◆ **Task requirements**
Retype, exactly and with both ends included, the lines below from the one containing "751x505 pixels." through the end; omit the pictures.

◆ **Dataset records**
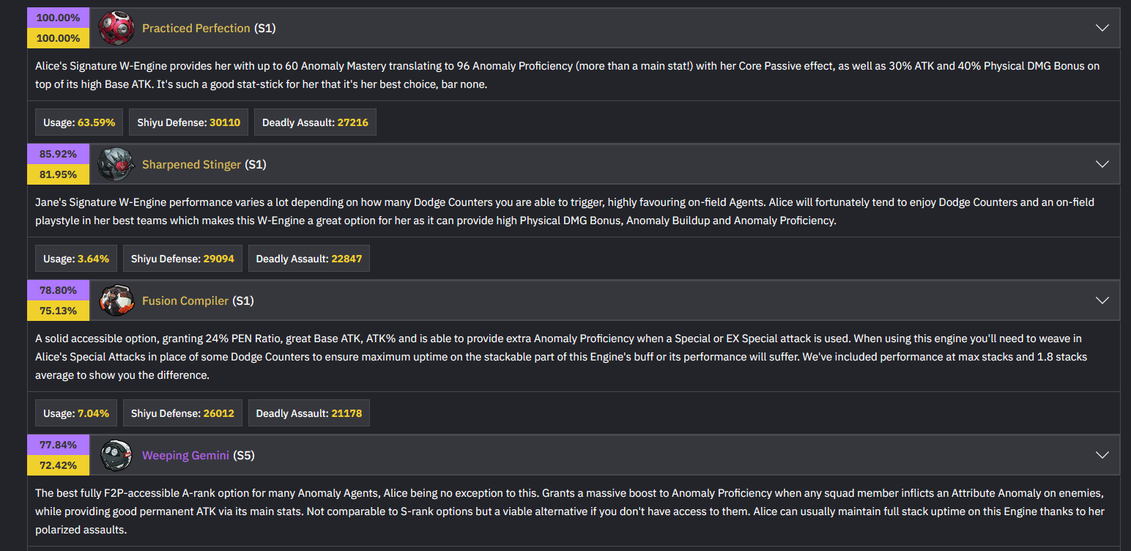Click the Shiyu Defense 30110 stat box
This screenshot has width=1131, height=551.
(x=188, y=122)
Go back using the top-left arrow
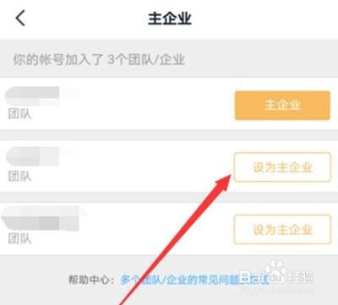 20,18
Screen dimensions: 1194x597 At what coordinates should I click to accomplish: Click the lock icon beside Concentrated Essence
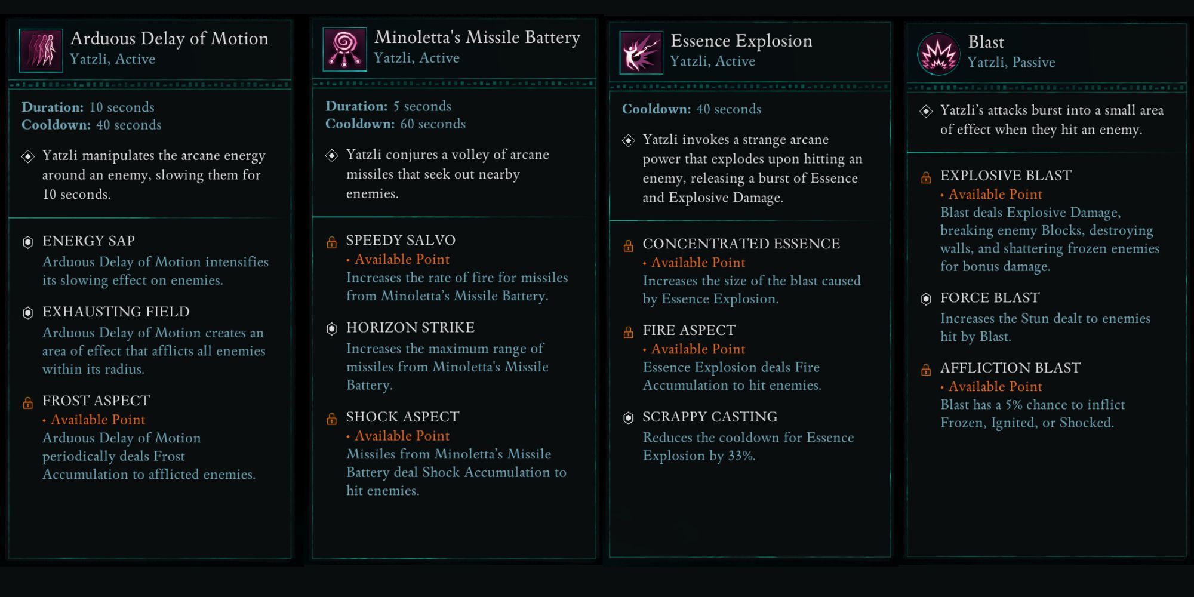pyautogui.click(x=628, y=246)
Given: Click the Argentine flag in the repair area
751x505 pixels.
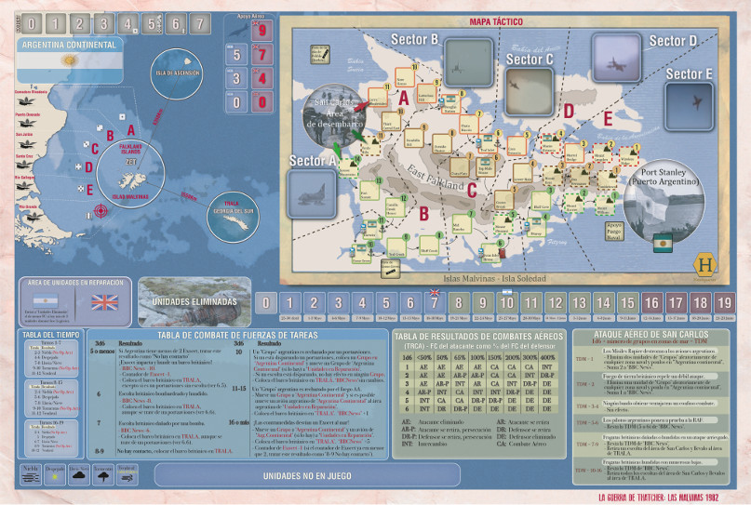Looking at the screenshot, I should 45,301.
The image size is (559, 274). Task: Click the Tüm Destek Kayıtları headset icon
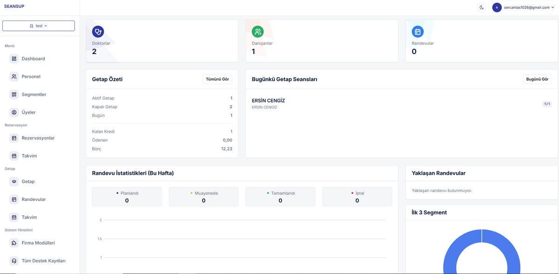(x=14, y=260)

◆ **Task solution**
751x505 pixels.
Looking at the screenshot, I should 45,301.
The image size is (559, 274). Task: Click the Tüm Destek Kayıtları headset icon
(x=14, y=260)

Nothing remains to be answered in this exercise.